[[ Exercise material, beginning ]]

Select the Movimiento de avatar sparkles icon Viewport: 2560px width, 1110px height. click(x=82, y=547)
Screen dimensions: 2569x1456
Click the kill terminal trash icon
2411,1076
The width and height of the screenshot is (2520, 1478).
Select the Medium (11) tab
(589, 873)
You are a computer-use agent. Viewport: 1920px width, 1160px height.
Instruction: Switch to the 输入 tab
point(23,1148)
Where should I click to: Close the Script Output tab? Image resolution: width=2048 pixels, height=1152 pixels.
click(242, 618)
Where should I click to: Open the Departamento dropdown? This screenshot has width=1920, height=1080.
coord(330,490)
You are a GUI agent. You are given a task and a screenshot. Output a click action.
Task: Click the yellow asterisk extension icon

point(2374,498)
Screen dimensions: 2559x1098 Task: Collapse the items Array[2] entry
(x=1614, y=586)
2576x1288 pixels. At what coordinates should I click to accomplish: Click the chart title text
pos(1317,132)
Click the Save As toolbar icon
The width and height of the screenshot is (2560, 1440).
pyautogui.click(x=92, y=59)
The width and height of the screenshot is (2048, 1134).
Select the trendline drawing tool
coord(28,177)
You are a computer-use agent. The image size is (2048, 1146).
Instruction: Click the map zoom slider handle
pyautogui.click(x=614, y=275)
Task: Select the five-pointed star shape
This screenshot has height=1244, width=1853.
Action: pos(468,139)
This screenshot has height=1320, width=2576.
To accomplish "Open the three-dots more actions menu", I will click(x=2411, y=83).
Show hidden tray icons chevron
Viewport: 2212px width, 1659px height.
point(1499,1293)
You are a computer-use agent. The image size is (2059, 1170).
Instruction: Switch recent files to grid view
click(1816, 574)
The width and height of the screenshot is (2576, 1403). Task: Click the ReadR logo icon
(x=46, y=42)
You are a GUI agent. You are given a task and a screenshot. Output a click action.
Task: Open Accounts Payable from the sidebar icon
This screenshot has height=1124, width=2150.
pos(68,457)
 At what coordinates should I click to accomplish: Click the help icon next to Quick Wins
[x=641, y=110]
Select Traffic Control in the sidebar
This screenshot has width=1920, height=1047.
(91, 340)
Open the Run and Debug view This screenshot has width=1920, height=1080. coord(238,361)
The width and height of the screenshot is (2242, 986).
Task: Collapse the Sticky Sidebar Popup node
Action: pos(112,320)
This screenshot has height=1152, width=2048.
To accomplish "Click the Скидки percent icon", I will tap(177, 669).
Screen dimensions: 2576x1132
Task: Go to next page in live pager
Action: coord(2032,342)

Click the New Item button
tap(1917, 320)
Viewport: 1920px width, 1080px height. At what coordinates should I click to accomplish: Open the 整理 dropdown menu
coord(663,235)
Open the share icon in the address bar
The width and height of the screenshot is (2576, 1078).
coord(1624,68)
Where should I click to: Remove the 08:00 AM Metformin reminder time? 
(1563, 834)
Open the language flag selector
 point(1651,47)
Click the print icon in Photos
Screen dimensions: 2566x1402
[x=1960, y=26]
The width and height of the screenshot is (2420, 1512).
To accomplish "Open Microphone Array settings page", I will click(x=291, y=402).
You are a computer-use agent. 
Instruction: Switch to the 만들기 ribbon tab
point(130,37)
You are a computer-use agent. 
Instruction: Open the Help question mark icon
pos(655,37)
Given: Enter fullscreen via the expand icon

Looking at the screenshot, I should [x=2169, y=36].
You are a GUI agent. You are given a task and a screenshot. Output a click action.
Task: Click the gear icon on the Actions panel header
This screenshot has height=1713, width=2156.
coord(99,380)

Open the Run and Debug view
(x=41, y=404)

[[ Exercise material, end ]]

Task: Copy out the data exactly as it stands, leaving nothing out.

Solution for this task:
Select the Movimiento de avatar sparkles icon Viewport: 2560px width, 1110px height. click(x=82, y=547)
Screen dimensions: 2569x1456
Click the kill terminal trash icon
2411,1076
The width and height of the screenshot is (2520, 1478).
Select the Medium (11) tab
(589, 873)
You are a computer-use agent. Viewport: 1920px width, 1160px height.
Instruction: Switch to the 输入 tab
point(23,1148)
Where should I click to: Close the Script Output tab? Image resolution: width=2048 pixels, height=1152 pixels.
click(242, 618)
Where should I click to: Open the Departamento dropdown? This screenshot has width=1920, height=1080.
coord(330,490)
You are a GUI agent. You are given a task and a screenshot. Output a click action.
Task: Click the yellow asterisk extension icon

point(2374,498)
Screen dimensions: 2559x1098 Task: Collapse the items Array[2] entry
(x=1614, y=586)
2576x1288 pixels. At what coordinates should I click to accomplish: Click the chart title text
pos(1317,132)
Click the Save As toolbar icon
The width and height of the screenshot is (2560, 1440).
pyautogui.click(x=92, y=59)
The width and height of the screenshot is (2048, 1134).
Select the trendline drawing tool
coord(28,177)
You are a computer-use agent. The image size is (2048, 1146).
Instruction: Click the map zoom slider handle
pyautogui.click(x=614, y=275)
Task: Select the five-pointed star shape
This screenshot has height=1244, width=1853.
Action: pos(468,139)
This screenshot has height=1320, width=2576.
To accomplish "Open the three-dots more actions menu", I will click(x=2411, y=83).
Show hidden tray icons chevron
Viewport: 2212px width, 1659px height.
point(1499,1293)
You are a computer-use agent. The image size is (2059, 1170).
Instruction: Switch recent files to grid view
click(1816, 574)
The width and height of the screenshot is (2576, 1403). Task: Click the ReadR logo icon
(x=46, y=42)
You are a GUI agent. You are given a task and a screenshot. Output a click action.
Task: Open Accounts Payable from the sidebar icon
This screenshot has height=1124, width=2150.
pos(68,457)
 At what coordinates should I click to accomplish: Click the help icon next to Quick Wins
[x=641, y=110]
Select Traffic Control in the sidebar
This screenshot has width=1920, height=1047.
(91, 340)
Open the Run and Debug view This screenshot has width=1920, height=1080. coord(238,361)
The width and height of the screenshot is (2242, 986).
Task: Collapse the Sticky Sidebar Popup node
Action: pos(112,320)
This screenshot has height=1152, width=2048.
To accomplish "Click the Скидки percent icon", I will tap(177, 669).
Screen dimensions: 2576x1132
Task: Go to next page in live pager
Action: coord(2032,342)

Click the New Item button
tap(1917, 320)
Viewport: 1920px width, 1080px height. At what coordinates should I click to accomplish: Open the 整理 dropdown menu
coord(663,235)
Open the share icon in the address bar
The width and height of the screenshot is (2576, 1078).
coord(1624,68)
Where should I click to: Remove the 08:00 AM Metformin reminder time? 
(1563, 834)
Open the language flag selector
 point(1651,47)
Click the print icon in Photos
Screen dimensions: 2566x1402
[x=1960, y=26]
The width and height of the screenshot is (2420, 1512).
To accomplish "Open Microphone Array settings page", I will click(x=291, y=402).
You are a computer-use agent. 
Instruction: Switch to the 만들기 ribbon tab
point(130,37)
You are a computer-use agent. 
Instruction: Open the Help question mark icon
pos(655,37)
Given: Enter fullscreen via the expand icon

Looking at the screenshot, I should [x=2169, y=36].
You are a GUI agent. You are given a task and a screenshot. Output a click action.
Task: Click the gear icon on the Actions panel header
This screenshot has height=1713, width=2156.
coord(99,380)

Open the Run and Debug view
(x=41, y=404)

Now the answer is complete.